Task objective - What is needed here is an exact copy of every record below.
****
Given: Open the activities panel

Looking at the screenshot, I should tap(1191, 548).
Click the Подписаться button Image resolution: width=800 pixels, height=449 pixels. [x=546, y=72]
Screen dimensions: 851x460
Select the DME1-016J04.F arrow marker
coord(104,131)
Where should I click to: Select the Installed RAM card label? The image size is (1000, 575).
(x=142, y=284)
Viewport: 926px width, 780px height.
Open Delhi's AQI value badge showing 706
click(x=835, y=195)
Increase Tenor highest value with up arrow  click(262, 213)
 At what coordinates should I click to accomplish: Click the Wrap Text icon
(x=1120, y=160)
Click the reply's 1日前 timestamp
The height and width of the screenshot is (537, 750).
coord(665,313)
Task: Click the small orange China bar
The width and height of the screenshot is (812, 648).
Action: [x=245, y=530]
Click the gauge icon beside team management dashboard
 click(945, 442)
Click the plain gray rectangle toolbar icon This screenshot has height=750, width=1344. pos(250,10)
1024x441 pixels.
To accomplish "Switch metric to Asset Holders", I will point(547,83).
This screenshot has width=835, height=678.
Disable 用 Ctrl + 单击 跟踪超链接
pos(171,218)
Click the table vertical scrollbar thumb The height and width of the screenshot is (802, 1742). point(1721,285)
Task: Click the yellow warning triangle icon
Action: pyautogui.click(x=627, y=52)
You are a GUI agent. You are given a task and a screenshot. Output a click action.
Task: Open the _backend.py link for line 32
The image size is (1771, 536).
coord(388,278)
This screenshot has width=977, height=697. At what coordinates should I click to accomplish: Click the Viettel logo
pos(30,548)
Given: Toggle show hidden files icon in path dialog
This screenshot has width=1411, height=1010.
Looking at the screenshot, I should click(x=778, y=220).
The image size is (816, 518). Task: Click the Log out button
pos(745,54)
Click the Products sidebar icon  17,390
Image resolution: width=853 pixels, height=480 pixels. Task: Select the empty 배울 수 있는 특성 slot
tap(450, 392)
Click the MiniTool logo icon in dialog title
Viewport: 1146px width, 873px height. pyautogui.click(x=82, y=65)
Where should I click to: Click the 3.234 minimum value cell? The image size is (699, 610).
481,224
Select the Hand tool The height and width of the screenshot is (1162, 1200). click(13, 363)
****
Output below -
Given: Open the activities panel

Looking at the screenshot, I should tap(1191, 548).
Click the Подписаться button Image resolution: width=800 pixels, height=449 pixels. [x=546, y=72]
Screen dimensions: 851x460
Select the DME1-016J04.F arrow marker
coord(104,131)
Where should I click to: Select the Installed RAM card label? The image size is (1000, 575).
(x=142, y=284)
Viewport: 926px width, 780px height.
Open Delhi's AQI value badge showing 706
click(x=835, y=195)
Increase Tenor highest value with up arrow  click(262, 213)
 At what coordinates should I click to accomplish: Click the Wrap Text icon
(x=1120, y=160)
Click the reply's 1日前 timestamp
The height and width of the screenshot is (537, 750).
coord(665,313)
Task: Click the small orange China bar
The width and height of the screenshot is (812, 648).
Action: [x=245, y=530]
Click the gauge icon beside team management dashboard
 click(945, 442)
Click the plain gray rectangle toolbar icon This screenshot has height=750, width=1344. pos(250,10)
1024x441 pixels.
To accomplish "Switch metric to Asset Holders", I will point(547,83).
This screenshot has width=835, height=678.
Disable 用 Ctrl + 单击 跟踪超链接
pos(171,218)
Click the table vertical scrollbar thumb The height and width of the screenshot is (802, 1742). point(1721,285)
Task: Click the yellow warning triangle icon
Action: pyautogui.click(x=627, y=52)
You are a GUI agent. You are given a task and a screenshot. Output a click action.
Task: Open the _backend.py link for line 32
The image size is (1771, 536).
coord(388,278)
This screenshot has width=977, height=697. At what coordinates should I click to accomplish: Click the Viettel logo
pos(30,548)
Given: Toggle show hidden files icon in path dialog
This screenshot has width=1411, height=1010.
Looking at the screenshot, I should click(x=778, y=220).
The image size is (816, 518). Task: Click the Log out button
pos(745,54)
Click the Products sidebar icon  17,390
Image resolution: width=853 pixels, height=480 pixels. Task: Select the empty 배울 수 있는 특성 slot
tap(450, 392)
Click the MiniTool logo icon in dialog title
Viewport: 1146px width, 873px height. pyautogui.click(x=82, y=65)
Where should I click to: Click the 3.234 minimum value cell? The image size is (699, 610).
481,224
Select the Hand tool The height and width of the screenshot is (1162, 1200). click(13, 363)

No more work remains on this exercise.